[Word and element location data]
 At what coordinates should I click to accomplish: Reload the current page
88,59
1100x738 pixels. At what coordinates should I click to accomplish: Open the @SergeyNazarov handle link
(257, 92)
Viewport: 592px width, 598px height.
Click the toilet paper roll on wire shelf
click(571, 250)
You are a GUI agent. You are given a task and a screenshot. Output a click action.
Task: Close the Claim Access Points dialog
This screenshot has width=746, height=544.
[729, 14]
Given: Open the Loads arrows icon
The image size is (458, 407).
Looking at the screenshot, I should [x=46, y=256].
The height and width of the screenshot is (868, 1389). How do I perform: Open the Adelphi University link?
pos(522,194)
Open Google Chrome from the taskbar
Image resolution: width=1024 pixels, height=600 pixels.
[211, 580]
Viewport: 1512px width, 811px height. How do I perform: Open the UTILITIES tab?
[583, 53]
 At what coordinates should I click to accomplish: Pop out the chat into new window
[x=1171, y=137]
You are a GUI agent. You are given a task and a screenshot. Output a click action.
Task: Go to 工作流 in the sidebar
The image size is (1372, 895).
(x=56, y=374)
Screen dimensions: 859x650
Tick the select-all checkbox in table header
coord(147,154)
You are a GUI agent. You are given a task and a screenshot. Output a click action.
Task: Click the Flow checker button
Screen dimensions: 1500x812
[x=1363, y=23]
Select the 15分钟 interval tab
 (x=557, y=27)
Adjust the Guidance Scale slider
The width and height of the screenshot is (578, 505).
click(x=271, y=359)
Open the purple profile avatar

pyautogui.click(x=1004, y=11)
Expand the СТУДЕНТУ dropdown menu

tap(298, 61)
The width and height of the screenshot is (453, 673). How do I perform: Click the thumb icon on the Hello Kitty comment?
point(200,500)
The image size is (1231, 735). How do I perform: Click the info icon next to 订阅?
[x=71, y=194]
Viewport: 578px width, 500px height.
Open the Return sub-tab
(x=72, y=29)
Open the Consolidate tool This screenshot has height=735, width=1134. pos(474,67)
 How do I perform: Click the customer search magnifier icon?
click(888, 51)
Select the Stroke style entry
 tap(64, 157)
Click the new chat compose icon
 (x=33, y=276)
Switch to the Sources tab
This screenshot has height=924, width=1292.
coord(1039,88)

(The request): Echo every line of the entries above verbatim, from start to finish.

(Full response):
 At what coordinates should I click to accomplish: Reload the current page
88,59
1100x738 pixels. At what coordinates should I click to accomplish: Open the @SergeyNazarov handle link
(257, 92)
Viewport: 592px width, 598px height.
Click the toilet paper roll on wire shelf
click(571, 250)
You are a GUI agent. You are given a task and a screenshot. Output a click action.
Task: Close the Claim Access Points dialog
This screenshot has width=746, height=544.
[729, 14]
Given: Open the Loads arrows icon
The image size is (458, 407).
Looking at the screenshot, I should [x=46, y=256].
The height and width of the screenshot is (868, 1389). How do I perform: Open the Adelphi University link?
pos(522,194)
Open Google Chrome from the taskbar
Image resolution: width=1024 pixels, height=600 pixels.
[211, 580]
Viewport: 1512px width, 811px height. How do I perform: Open the UTILITIES tab?
[583, 53]
 At what coordinates should I click to accomplish: Pop out the chat into new window
[x=1171, y=137]
You are a GUI agent. You are given a task and a screenshot. Output a click action.
Task: Go to 工作流 in the sidebar
The image size is (1372, 895).
(x=56, y=374)
Screen dimensions: 859x650
Tick the select-all checkbox in table header
coord(147,154)
You are a GUI agent. You are given a task and a screenshot. Output a click action.
Task: Click the Flow checker button
Screen dimensions: 1500x812
[x=1363, y=23]
Select the 15分钟 interval tab
 (x=557, y=27)
Adjust the Guidance Scale slider
The width and height of the screenshot is (578, 505).
click(x=271, y=359)
Open the purple profile avatar

pyautogui.click(x=1004, y=11)
Expand the СТУДЕНТУ dropdown menu

tap(298, 61)
The width and height of the screenshot is (453, 673). How do I perform: Click the thumb icon on the Hello Kitty comment?
point(200,500)
The image size is (1231, 735). How do I perform: Click the info icon next to 订阅?
[x=71, y=194]
Viewport: 578px width, 500px height.
Open the Return sub-tab
(x=72, y=29)
Open the Consolidate tool This screenshot has height=735, width=1134. pos(474,67)
 How do I perform: Click the customer search magnifier icon?
click(888, 51)
Select the Stroke style entry
 tap(64, 157)
Click the new chat compose icon
 (x=33, y=276)
Switch to the Sources tab
This screenshot has height=924, width=1292.
coord(1039,88)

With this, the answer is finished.